• _To do_
Please copy out each line of the listing that contains the word "will".

• _Dataset content_
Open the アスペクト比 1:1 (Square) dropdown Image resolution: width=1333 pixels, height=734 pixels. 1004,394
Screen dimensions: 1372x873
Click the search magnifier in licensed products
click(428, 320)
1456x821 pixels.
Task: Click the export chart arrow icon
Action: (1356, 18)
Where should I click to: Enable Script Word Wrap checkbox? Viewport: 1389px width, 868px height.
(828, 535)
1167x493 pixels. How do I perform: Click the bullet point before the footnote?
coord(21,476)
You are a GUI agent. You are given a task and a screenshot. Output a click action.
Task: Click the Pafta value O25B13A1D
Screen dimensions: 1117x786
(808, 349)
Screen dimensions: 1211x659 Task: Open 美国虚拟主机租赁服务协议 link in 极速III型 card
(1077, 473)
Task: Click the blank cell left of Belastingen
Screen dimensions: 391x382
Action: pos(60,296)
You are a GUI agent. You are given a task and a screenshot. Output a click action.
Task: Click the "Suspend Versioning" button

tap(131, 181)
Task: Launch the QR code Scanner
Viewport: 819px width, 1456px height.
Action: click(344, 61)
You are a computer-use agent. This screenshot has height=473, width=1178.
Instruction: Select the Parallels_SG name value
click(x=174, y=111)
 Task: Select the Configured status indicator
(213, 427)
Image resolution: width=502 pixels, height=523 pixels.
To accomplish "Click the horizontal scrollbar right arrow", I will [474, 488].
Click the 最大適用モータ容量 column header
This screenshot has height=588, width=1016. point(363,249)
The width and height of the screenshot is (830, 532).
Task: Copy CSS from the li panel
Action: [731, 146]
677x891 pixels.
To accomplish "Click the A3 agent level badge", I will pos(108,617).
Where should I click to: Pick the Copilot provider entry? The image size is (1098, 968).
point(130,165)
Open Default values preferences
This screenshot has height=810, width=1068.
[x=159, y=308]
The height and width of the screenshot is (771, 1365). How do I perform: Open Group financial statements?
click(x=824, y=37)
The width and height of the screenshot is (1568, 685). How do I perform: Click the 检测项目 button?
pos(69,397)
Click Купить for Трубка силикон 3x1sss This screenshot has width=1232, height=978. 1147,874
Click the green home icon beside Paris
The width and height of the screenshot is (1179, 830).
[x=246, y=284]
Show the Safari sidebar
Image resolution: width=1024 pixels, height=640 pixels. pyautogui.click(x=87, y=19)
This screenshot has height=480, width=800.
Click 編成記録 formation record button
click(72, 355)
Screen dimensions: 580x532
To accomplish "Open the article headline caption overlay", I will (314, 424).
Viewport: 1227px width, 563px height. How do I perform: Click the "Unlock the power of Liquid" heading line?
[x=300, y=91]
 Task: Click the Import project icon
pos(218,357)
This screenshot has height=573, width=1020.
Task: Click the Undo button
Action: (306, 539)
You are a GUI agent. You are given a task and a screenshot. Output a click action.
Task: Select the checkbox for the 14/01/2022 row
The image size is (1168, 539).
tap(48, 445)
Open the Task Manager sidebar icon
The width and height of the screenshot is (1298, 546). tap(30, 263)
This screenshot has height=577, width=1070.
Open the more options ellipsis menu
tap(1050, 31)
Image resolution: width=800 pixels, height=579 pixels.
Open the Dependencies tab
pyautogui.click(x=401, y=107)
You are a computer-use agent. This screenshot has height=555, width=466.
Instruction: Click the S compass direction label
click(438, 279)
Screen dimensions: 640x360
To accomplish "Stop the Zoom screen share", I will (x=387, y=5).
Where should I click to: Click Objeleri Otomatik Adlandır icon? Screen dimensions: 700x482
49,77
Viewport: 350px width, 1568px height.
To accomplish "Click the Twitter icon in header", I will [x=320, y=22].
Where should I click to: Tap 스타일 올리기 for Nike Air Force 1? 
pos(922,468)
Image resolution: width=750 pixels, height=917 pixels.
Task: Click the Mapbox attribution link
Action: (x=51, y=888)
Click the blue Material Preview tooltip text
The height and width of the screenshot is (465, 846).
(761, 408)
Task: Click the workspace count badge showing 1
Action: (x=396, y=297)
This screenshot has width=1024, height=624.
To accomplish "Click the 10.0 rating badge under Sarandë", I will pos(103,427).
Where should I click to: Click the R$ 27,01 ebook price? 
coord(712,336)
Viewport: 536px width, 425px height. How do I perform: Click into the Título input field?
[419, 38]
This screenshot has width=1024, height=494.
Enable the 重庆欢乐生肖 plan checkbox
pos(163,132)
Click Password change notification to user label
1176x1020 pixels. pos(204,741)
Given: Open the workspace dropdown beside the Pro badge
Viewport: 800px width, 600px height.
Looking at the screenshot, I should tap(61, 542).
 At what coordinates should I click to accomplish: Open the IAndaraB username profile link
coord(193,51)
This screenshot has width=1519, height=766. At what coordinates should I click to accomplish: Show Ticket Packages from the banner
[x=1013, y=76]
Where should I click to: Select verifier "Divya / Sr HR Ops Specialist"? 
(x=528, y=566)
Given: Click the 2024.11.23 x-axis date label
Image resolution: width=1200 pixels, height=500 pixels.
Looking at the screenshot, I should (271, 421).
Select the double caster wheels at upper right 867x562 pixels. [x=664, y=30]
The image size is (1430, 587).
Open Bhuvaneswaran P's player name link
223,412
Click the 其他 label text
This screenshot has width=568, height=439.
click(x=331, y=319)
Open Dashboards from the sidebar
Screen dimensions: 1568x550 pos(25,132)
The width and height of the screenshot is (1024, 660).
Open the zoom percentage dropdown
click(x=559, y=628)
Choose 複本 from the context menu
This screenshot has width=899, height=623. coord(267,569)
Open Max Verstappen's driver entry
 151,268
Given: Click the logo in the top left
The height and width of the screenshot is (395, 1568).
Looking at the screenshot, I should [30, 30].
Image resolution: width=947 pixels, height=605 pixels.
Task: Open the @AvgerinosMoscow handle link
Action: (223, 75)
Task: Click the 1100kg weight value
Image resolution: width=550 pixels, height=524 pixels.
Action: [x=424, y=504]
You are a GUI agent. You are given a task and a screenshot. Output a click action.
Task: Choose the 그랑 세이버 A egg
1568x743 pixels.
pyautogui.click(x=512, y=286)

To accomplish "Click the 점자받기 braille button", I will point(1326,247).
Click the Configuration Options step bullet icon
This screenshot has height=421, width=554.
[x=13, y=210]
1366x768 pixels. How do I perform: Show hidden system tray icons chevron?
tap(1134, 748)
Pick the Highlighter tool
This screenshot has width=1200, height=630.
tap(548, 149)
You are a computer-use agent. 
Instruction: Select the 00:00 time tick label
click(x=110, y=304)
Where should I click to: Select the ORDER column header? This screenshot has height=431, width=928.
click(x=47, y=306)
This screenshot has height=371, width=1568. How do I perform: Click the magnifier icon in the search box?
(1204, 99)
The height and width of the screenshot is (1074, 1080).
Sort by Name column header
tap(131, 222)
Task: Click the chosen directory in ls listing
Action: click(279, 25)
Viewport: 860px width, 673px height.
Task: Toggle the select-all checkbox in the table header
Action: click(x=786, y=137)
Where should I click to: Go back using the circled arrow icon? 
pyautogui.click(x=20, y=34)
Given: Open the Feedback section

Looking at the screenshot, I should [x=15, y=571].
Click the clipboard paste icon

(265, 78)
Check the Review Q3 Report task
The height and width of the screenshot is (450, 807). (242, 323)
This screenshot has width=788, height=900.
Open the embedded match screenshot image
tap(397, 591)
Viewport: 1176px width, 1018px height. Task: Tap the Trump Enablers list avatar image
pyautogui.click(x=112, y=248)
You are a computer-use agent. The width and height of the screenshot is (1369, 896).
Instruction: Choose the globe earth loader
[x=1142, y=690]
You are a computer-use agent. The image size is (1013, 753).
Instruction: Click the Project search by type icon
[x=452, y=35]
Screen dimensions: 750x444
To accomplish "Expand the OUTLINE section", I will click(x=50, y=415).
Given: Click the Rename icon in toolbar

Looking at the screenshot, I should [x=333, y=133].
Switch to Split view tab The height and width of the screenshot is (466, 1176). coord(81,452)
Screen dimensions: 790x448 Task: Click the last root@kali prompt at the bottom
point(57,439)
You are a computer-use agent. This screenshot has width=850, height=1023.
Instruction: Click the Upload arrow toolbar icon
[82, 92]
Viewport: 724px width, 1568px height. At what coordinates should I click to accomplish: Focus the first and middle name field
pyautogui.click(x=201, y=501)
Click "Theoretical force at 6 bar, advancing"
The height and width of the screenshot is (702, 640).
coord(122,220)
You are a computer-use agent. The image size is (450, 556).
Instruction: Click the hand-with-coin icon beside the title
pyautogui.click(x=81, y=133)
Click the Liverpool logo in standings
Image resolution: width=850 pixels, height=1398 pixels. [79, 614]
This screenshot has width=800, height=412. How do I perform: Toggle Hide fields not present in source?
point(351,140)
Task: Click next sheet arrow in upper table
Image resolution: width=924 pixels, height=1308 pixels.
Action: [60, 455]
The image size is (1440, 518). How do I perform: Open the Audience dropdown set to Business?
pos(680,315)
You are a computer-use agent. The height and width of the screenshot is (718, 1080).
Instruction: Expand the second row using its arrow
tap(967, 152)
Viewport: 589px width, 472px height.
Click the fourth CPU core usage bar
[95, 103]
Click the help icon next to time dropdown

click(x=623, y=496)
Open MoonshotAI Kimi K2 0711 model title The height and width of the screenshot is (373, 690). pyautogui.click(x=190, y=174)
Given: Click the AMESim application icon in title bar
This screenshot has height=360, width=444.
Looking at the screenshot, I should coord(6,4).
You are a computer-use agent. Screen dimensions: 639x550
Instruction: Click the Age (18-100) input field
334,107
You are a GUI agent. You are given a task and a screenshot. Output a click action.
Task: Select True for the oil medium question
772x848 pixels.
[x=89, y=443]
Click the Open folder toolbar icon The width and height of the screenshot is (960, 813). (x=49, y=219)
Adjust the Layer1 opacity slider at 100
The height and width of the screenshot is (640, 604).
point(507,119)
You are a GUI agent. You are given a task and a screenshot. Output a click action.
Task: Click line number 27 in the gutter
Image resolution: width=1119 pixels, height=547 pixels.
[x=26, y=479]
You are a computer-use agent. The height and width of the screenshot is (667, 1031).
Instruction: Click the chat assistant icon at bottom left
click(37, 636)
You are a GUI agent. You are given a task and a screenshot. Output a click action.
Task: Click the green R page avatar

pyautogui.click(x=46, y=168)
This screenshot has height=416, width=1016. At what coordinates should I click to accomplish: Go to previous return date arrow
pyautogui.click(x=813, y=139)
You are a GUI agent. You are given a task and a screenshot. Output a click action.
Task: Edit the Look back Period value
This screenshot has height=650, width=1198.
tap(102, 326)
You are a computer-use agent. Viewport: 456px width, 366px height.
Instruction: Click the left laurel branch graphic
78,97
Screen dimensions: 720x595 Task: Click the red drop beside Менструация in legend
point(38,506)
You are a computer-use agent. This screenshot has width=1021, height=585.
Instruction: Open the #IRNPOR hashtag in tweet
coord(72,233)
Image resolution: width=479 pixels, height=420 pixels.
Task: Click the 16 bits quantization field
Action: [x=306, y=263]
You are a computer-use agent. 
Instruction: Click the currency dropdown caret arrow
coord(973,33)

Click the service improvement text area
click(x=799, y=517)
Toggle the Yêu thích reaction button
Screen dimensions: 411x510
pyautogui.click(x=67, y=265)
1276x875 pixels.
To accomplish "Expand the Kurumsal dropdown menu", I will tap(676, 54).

• _Your solution_
To accomplish "Click the horizontal scrollbar right arrow", I will [474, 488].
To accomplish "Click the A3 agent level badge", I will pos(108,617).
To accomplish "Open the article headline caption overlay", I will (314, 424).
To accomplish "Stop the Zoom screen share", I will (x=387, y=5).
To accomplish "Click the Twitter icon in header", I will [x=320, y=22].
To accomplish "Click the 10.0 rating badge under Sarandë", I will pos(103,427).
To accomplish "Click the 점자받기 braille button", I will point(1326,247).
To accomplish "Expand the OUTLINE section", I will click(x=50, y=415).
To accomplish "Expand the Kurumsal dropdown menu", I will tap(676, 54).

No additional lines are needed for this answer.